Genre: | Historical drama |
Creator: | Steven Knight |
Director: | Tom Shankland |
Country: | United Kingdom |
Language: | English |
Num Series: | 1 |
Num Episodes: | 6 |
Runtime: | 55–58 minutes |
Company: |
|
SAS: Rogue Heroes is a 2022 British historical drama television series created by Steven Knight, which depicts the origins of the British Army Special Air Service (SAS) during the Western Desert Campaign of World War II.[1] [2] The storyline is a broadly accurate representation of real events, as described by Ben Macintyre in his 2016 book of the same name.[3] [4]
On 4 December 2022, the BBC confirmed that a second series had been commissioned, based upon SAS operations in the European theatre of war.[5]

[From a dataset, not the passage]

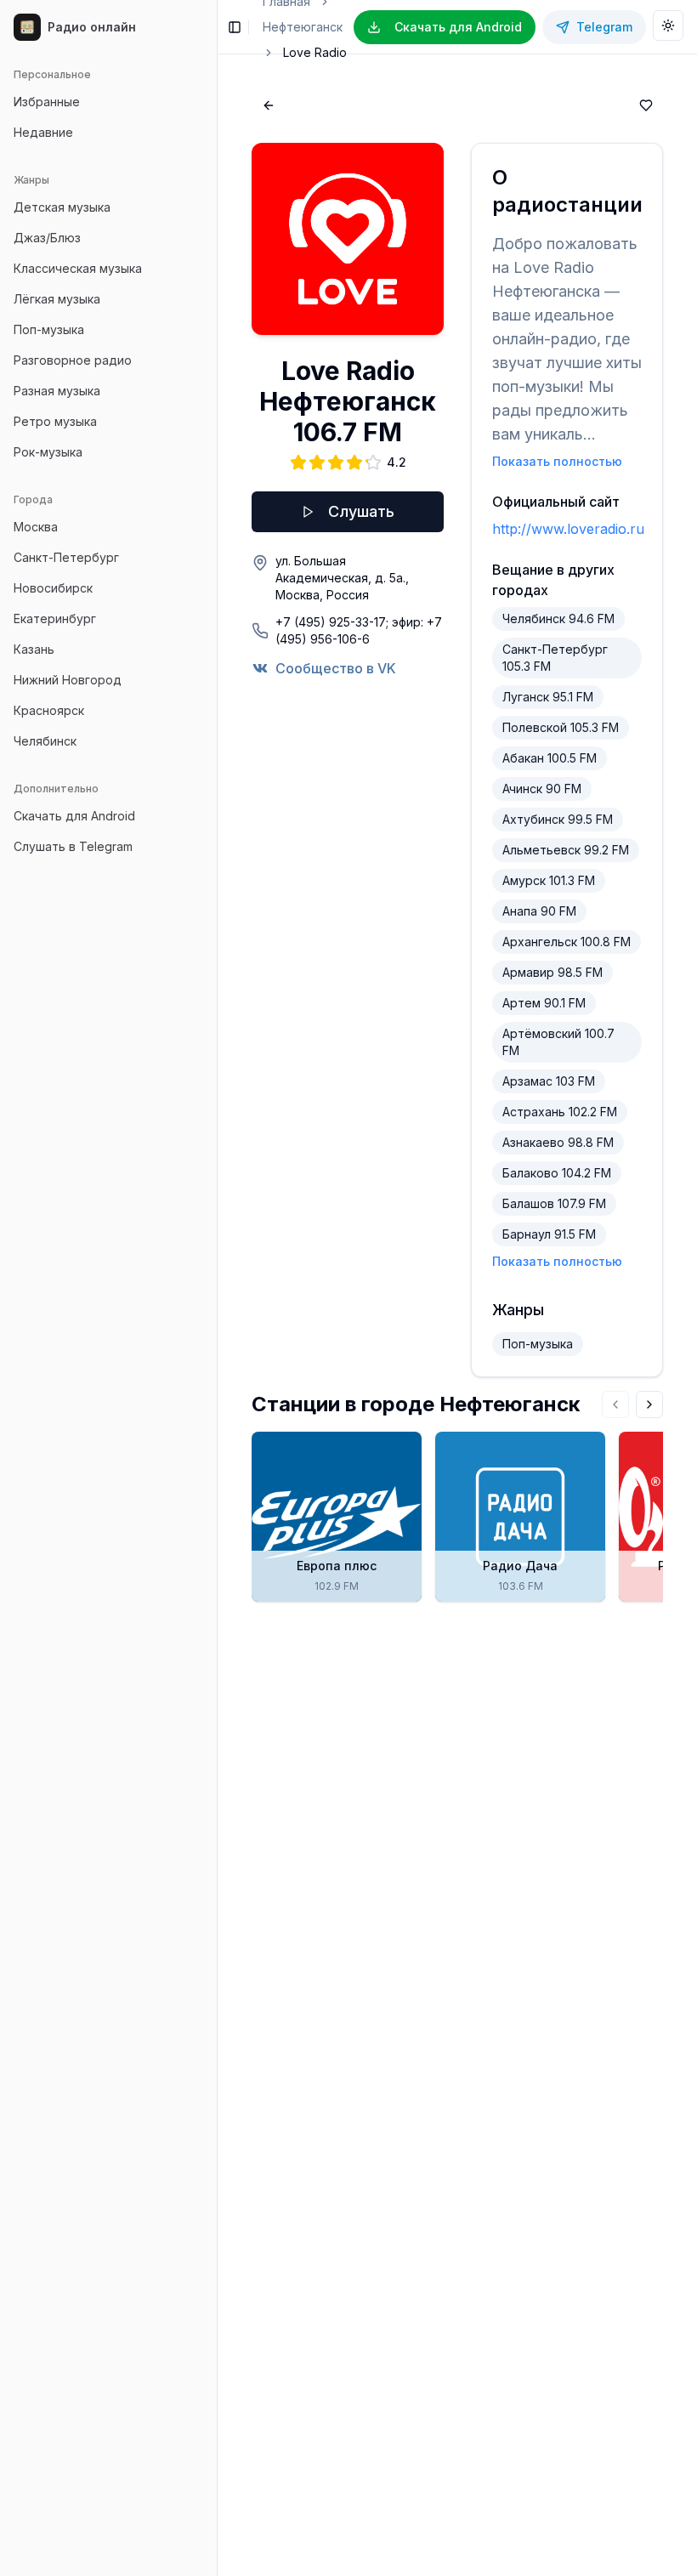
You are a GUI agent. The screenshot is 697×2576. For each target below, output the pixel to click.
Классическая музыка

The series begins in a Cairo hospital in 1941, when, after a failed training exercise, British Army officer David Stirling has the idea of creating a special commando unit that could operate deep behind enemy lines.[1]
In March 2021, it was announced that filming had begun on the six-part miniseries, with Connor Swindells, Jack O'Connell, Alfie Allen, Sofia Boutella and Dominic West in starring roles. The series was written by Steven Knight and directed by Tom Shankland.[6] In June, César Domboy joined the cast.[7] Location work was done in Morocco.[8]
Filming for the second season occurred in Croatia, Italy, England and Scotland over a six month period between May and September 2023. According to director Stephen Woolfenden, production for the six-episode second season consisted of 81 shoot days, about 370 scenes, and almost 2,000 slates over two units.[9] [10]
The series made its premiere on BBC One on 30 October 2022 in the UK.[2] It simultaneously made its US debut on MGM+.[11] In New Zealand, it was released on TVNZ+.[12]
The first episode was watched 5,526,000 times on iPlayer alone during 2022, making it the fifth most viewed individual programme on the platform that year.[13]
Writing in The Guardian, Antony Beevor commented that the series was "unmissable viewing", and "achieved the right balance of irreverence and admiration all the way through with a brilliant contrast in characters".[3]
The review aggregator website Rotten Tomatoes reported an approval rating of 100% with an average rating of 8.3/10, based on 12 critic reviews. The website's critical consensus said: "With a terrific cast inhabiting this roster of likeable rapscallions, Rogue Heroes is a fun throwback to down-and-dirty adventure stories."[14] Metacritic gave the series a weighted average score of 78 out of 100 based on seven critic reviews, indicating "Generally favourable reviews".[15]
SAS: Rogue Heroes was the sixth most-watched UK drama series of 2022, and the fourth most popular of the year on the BBC.[16]
At the beginning of each episode, the viewer is informed that the series is "[b]ased on a true story", and that "the events depicted which seem most unbelievable… are mostly true".[17]
Unlike the main trio of Stirling, Mayne, and Lewes, the character of Eve Mansour is fictional. However, Sofia Boutella, who plays the character, points out that her character is influenced by real-life female spies such as Noor Inayat Khan and Virginia Hall.[18]
As military historian Antony Beevor noted, whilst events surrounding the creation of the SAS "certainly defy belief", it is true that "some liberties with the precise record" were taken – for example, in the scripting of a romantic association between David Stirling and Mansour, the French intelligence agent. However, his opinion was that these were "mainly additions, fleshing out characters and context", rather than being significant "distortions" of the facts.[3]
Billy Foley, writing in The Irish News, was somewhat more critical of the artistic license employed, particularly in the depiction of Paddy Mayne. Far from being "a brutish, rough man who was looked down on by the aristocracy of his native Newtownards and despised the toff officer class of the British army", Foley pointed out that the ostensibly working class Mayne was in fact born to a landed family, went to grammar school, played rugby for the British & Irish Lions, and studied at Queen's University Belfast before qualifying as a solicitor.[19] Historian Damien Lewis also said it was "nonsense" to portray Mayne as a "thug and drunken lout", when he "cared passionately for those men he commanded".[20]
Moreover, it was Stirling who asked General De Gaulle to have Frenchmen in the SAS because he needed men ready to do anything to deal with the Germans. So the French: 1re Compagnie de Chasseurs Parachutistes was sent, which became the French Squadron SAS.[21]
Gavin Mortimer wrote that the "main problem with Rogue Heroes is that it is true to David Stirling's version of how the SAS was born. But as I make clear in my recent biography of Stirling, The Phoney Major, based on two decades of research, he was a master at twisting the truth to suit his own ends", adding that Paddy Mayne "was not the borderline psychopath depicted in Rogue Heroes. I know because I've interviewed scores of men who served under Mayne in the SAS."[22]